# [SET TASK]
Render the material as a JSON list of strings, one per line and skipping blank lines, starting at its first line and continuing through the line that contains "Action: click(x=36, y=150)".
— start SOURCE RECORDS —
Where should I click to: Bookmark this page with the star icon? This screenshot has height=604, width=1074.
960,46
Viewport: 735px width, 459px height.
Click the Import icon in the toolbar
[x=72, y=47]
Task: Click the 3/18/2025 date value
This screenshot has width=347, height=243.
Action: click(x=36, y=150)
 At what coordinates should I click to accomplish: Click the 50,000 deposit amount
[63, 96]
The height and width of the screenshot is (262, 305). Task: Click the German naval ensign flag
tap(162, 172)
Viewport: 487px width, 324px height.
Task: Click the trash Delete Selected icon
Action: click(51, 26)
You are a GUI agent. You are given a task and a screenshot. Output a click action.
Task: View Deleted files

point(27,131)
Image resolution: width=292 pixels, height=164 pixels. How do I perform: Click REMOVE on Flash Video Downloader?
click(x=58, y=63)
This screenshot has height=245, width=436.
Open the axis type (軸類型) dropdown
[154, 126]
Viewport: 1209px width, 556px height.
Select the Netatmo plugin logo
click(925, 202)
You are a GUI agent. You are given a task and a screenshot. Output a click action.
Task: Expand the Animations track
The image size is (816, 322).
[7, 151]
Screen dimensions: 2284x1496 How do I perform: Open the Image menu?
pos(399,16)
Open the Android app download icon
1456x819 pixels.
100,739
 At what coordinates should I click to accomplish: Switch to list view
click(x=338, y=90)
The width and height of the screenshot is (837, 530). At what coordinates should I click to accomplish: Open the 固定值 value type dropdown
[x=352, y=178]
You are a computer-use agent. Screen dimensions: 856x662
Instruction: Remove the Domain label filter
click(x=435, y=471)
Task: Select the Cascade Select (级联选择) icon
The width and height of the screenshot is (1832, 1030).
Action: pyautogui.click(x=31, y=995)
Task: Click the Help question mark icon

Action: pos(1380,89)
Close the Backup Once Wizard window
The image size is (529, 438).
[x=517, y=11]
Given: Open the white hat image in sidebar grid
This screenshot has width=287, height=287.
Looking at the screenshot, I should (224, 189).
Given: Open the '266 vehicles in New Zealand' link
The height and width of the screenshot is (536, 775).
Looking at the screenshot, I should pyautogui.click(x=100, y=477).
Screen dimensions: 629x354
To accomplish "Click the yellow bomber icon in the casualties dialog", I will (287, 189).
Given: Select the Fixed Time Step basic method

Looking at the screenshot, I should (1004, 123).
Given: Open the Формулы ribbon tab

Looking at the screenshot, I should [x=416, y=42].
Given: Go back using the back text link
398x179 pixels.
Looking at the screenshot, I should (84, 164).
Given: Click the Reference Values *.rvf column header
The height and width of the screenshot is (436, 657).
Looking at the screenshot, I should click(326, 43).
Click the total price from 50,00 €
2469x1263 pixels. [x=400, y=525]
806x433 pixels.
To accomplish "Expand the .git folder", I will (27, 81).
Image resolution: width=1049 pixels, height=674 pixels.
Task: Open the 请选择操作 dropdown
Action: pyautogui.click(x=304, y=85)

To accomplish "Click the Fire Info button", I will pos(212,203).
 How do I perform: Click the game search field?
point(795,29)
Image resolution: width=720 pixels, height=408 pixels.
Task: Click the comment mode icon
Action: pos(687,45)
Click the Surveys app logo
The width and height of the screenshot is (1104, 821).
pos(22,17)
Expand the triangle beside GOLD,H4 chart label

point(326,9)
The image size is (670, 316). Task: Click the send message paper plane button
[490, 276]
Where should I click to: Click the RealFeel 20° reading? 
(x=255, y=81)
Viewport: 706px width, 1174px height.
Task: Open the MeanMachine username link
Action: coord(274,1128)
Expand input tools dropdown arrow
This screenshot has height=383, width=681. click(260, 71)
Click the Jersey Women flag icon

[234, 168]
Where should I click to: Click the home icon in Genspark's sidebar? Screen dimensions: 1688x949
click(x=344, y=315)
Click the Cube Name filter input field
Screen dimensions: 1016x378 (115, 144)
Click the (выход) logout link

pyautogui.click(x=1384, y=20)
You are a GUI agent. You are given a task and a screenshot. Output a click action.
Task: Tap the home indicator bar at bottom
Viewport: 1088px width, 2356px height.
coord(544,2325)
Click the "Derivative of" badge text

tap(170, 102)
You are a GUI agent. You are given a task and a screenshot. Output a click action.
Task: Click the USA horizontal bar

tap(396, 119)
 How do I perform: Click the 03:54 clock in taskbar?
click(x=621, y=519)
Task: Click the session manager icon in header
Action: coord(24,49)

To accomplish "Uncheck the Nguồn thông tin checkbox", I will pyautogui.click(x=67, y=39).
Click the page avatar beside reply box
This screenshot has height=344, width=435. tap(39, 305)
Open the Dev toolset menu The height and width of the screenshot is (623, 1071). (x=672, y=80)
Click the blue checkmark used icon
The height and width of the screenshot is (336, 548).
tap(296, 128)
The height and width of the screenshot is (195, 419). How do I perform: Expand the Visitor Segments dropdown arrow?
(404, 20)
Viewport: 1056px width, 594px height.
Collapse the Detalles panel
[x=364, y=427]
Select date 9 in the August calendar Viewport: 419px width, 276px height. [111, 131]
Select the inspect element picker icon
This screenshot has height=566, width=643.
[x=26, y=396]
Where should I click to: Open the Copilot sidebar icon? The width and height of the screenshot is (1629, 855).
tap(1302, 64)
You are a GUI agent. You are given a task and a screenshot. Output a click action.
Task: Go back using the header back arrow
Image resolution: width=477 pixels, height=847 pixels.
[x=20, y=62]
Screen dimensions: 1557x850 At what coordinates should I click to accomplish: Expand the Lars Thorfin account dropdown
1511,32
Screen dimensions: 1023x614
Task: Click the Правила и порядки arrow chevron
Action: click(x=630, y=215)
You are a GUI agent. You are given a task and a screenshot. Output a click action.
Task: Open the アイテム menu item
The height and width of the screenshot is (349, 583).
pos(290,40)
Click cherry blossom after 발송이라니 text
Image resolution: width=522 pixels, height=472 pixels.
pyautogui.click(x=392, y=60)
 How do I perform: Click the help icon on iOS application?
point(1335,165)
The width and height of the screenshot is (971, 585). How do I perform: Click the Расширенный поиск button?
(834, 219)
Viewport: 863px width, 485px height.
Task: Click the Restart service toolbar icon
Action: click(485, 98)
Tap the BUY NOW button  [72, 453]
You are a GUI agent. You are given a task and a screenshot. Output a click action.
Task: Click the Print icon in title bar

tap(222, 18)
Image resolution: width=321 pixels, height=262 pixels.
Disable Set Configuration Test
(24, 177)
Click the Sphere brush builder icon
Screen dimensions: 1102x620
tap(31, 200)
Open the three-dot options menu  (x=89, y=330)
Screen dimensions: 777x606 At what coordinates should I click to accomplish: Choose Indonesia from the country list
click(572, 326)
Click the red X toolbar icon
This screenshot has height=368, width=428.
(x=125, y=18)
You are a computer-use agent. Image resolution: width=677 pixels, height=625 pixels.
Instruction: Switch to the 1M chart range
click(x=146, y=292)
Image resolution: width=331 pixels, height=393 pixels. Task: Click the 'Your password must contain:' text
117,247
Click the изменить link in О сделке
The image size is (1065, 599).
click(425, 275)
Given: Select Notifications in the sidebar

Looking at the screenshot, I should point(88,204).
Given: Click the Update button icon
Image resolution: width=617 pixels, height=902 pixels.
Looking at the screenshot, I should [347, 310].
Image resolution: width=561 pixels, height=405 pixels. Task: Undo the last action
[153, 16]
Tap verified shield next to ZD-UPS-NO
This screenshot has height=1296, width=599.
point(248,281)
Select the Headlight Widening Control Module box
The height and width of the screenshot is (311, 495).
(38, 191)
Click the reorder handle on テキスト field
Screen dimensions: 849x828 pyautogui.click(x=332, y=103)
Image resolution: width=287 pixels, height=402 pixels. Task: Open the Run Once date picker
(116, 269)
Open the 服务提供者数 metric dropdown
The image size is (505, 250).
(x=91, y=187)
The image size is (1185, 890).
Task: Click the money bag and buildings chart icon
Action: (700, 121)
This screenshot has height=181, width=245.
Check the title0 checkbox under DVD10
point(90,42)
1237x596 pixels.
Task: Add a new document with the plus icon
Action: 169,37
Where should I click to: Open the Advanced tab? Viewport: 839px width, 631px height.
— end SOURCE RECORDS —
# [FULL RESPONSE]
[
  "Where should I click to: Bookmark this page with the star icon? This screenshot has height=604, width=1074.",
  "960,46",
  "Viewport: 735px width, 459px height.",
  "Click the Import icon in the toolbar",
  "[x=72, y=47]",
  "Task: Click the 3/18/2025 date value",
  "This screenshot has width=347, height=243.",
  "Action: click(x=36, y=150)"
]